YOUR TASK
Transcribe the data underneath exactly, keeping every word in place.

DATA SUPPLIED
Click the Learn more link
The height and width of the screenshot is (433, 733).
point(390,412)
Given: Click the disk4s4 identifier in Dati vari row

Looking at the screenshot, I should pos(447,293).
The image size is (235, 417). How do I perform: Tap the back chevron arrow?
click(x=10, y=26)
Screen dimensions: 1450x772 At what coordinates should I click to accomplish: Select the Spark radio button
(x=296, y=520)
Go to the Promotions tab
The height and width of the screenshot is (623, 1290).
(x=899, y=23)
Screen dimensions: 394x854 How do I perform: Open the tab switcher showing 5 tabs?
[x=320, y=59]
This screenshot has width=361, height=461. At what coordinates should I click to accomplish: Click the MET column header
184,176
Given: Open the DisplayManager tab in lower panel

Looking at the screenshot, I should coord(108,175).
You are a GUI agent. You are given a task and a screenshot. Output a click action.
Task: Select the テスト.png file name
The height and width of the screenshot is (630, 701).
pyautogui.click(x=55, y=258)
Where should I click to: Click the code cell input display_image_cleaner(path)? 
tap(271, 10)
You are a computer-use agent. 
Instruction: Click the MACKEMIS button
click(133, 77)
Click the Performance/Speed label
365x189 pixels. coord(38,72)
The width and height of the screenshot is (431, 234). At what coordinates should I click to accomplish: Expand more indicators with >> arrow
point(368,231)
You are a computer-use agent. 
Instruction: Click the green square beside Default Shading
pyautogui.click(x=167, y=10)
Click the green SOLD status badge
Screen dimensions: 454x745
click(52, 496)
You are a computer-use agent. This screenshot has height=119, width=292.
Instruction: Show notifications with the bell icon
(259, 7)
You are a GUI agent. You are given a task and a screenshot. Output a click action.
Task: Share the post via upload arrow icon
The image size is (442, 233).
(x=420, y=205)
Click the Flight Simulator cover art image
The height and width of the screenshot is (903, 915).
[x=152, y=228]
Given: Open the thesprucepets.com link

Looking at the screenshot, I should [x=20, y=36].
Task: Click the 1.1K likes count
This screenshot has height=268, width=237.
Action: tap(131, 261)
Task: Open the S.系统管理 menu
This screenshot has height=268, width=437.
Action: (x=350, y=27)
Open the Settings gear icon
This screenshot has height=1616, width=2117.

EXERCISE SOLUTION
Click the Learn more link
The height and width of the screenshot is (433, 733).
point(390,412)
Given: Click the disk4s4 identifier in Dati vari row

Looking at the screenshot, I should pos(447,293).
The image size is (235, 417). How do I perform: Tap the back chevron arrow?
click(x=10, y=26)
Screen dimensions: 1450x772 At what coordinates should I click to accomplish: Select the Spark radio button
(x=296, y=520)
Go to the Promotions tab
The height and width of the screenshot is (623, 1290).
(x=899, y=23)
Screen dimensions: 394x854 How do I perform: Open the tab switcher showing 5 tabs?
[x=320, y=59]
This screenshot has width=361, height=461. At what coordinates should I click to accomplish: Click the MET column header
184,176
Given: Open the DisplayManager tab in lower panel

Looking at the screenshot, I should coord(108,175).
You are a GUI agent. You are given a task and a screenshot. Output a click action.
Task: Select the テスト.png file name
The height and width of the screenshot is (630, 701).
pyautogui.click(x=55, y=258)
Where should I click to: Click the code cell input display_image_cleaner(path)? 
tap(271, 10)
You are a computer-use agent. 
Instruction: Click the MACKEMIS button
click(133, 77)
Click the Performance/Speed label
365x189 pixels. coord(38,72)
The width and height of the screenshot is (431, 234). At what coordinates should I click to accomplish: Expand more indicators with >> arrow
point(368,231)
You are a computer-use agent. 
Instruction: Click the green square beside Default Shading
pyautogui.click(x=167, y=10)
Click the green SOLD status badge
Screen dimensions: 454x745
click(52, 496)
You are a computer-use agent. This screenshot has height=119, width=292.
Instruction: Show notifications with the bell icon
(259, 7)
You are a GUI agent. You are given a task and a screenshot. Output a click action.
Task: Share the post via upload arrow icon
The image size is (442, 233).
(x=420, y=205)
Click the Flight Simulator cover art image
The height and width of the screenshot is (903, 915).
[x=152, y=228]
Given: Open the thesprucepets.com link

Looking at the screenshot, I should [x=20, y=36].
Task: Click the 1.1K likes count
This screenshot has height=268, width=237.
Action: tap(131, 261)
Task: Open the S.系统管理 menu
This screenshot has height=268, width=437.
Action: (x=350, y=27)
Open the Settings gear icon
This screenshot has height=1616, width=2117.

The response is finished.